▶ _Exercise_
Quote each of the records below verbatim, keeping every line intact and in its original order.

(Extracted data entries)
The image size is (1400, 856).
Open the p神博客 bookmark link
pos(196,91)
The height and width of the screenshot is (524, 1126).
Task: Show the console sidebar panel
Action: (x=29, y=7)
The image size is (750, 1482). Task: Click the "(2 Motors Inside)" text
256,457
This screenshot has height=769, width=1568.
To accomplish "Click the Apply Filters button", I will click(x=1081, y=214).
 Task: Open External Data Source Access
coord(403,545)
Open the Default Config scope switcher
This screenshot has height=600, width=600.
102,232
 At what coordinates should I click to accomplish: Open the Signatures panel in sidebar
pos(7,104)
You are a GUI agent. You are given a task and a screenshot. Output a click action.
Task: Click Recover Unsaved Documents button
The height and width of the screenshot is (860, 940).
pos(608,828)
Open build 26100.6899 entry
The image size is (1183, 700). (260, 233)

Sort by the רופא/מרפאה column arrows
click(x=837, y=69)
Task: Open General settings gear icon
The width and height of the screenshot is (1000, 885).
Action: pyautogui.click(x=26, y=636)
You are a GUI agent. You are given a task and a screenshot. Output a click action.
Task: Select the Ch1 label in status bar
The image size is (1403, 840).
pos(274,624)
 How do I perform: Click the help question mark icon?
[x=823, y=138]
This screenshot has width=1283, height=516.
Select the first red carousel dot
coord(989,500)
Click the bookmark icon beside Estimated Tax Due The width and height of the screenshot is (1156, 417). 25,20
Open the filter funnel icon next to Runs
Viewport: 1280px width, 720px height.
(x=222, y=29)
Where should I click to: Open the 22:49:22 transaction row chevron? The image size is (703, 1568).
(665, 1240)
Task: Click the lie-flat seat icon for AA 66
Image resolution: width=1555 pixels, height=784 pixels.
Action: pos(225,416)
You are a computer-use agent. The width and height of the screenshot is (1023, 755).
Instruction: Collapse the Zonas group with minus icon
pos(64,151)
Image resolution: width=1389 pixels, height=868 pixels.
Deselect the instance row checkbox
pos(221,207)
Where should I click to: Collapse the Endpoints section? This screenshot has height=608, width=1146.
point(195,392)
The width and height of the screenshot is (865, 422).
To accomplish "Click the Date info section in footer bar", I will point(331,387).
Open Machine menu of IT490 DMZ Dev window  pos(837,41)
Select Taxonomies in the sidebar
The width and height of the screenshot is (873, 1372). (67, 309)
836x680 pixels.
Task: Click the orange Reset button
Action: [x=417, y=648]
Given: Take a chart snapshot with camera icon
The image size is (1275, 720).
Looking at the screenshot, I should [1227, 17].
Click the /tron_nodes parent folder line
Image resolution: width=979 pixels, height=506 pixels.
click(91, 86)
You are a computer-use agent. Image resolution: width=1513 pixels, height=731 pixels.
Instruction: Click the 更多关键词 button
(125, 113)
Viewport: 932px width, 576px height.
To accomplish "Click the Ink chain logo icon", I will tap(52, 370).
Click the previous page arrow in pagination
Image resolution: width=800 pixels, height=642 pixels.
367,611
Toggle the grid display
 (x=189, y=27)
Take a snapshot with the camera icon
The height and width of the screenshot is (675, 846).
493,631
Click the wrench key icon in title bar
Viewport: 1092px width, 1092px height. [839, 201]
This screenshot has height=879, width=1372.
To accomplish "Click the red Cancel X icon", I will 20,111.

▶ _Result_
The image size is (1400, 856).
Open the p神博客 bookmark link
pos(196,91)
The height and width of the screenshot is (524, 1126).
Task: Show the console sidebar panel
Action: (x=29, y=7)
The image size is (750, 1482). Task: Click the "(2 Motors Inside)" text
256,457
This screenshot has height=769, width=1568.
To accomplish "Click the Apply Filters button", I will click(x=1081, y=214).
 Task: Open External Data Source Access
coord(403,545)
Open the Default Config scope switcher
This screenshot has height=600, width=600.
102,232
 At what coordinates should I click to accomplish: Open the Signatures panel in sidebar
pos(7,104)
You are a GUI agent. You are given a task and a screenshot. Output a click action.
Task: Click Recover Unsaved Documents button
The height and width of the screenshot is (860, 940).
pos(608,828)
Open build 26100.6899 entry
The image size is (1183, 700). (260, 233)

Sort by the רופא/מרפאה column arrows
click(x=837, y=69)
Task: Open General settings gear icon
The width and height of the screenshot is (1000, 885).
Action: pyautogui.click(x=26, y=636)
You are a GUI agent. You are given a task and a screenshot. Output a click action.
Task: Select the Ch1 label in status bar
The image size is (1403, 840).
pos(274,624)
 How do I perform: Click the help question mark icon?
[x=823, y=138]
This screenshot has width=1283, height=516.
Select the first red carousel dot
coord(989,500)
Click the bookmark icon beside Estimated Tax Due The width and height of the screenshot is (1156, 417). 25,20
Open the filter funnel icon next to Runs
Viewport: 1280px width, 720px height.
(x=222, y=29)
Where should I click to: Open the 22:49:22 transaction row chevron? The image size is (703, 1568).
(665, 1240)
Task: Click the lie-flat seat icon for AA 66
Image resolution: width=1555 pixels, height=784 pixels.
Action: pos(225,416)
You are a computer-use agent. The width and height of the screenshot is (1023, 755).
Instruction: Collapse the Zonas group with minus icon
pos(64,151)
Image resolution: width=1389 pixels, height=868 pixels.
Deselect the instance row checkbox
pos(221,207)
Where should I click to: Collapse the Endpoints section? This screenshot has height=608, width=1146.
point(195,392)
The width and height of the screenshot is (865, 422).
To accomplish "Click the Date info section in footer bar", I will point(331,387).
Open Machine menu of IT490 DMZ Dev window  pos(837,41)
Select Taxonomies in the sidebar
The width and height of the screenshot is (873, 1372). (67, 309)
836x680 pixels.
Task: Click the orange Reset button
Action: [x=417, y=648]
Given: Take a chart snapshot with camera icon
The image size is (1275, 720).
Looking at the screenshot, I should [1227, 17].
Click the /tron_nodes parent folder line
Image resolution: width=979 pixels, height=506 pixels.
click(91, 86)
You are a computer-use agent. Image resolution: width=1513 pixels, height=731 pixels.
Instruction: Click the 更多关键词 button
(125, 113)
Viewport: 932px width, 576px height.
To accomplish "Click the Ink chain logo icon", I will tap(52, 370).
Click the previous page arrow in pagination
Image resolution: width=800 pixels, height=642 pixels.
367,611
Toggle the grid display
 (x=189, y=27)
Take a snapshot with the camera icon
The height and width of the screenshot is (675, 846).
493,631
Click the wrench key icon in title bar
Viewport: 1092px width, 1092px height. [839, 201]
This screenshot has height=879, width=1372.
To accomplish "Click the red Cancel X icon", I will 20,111.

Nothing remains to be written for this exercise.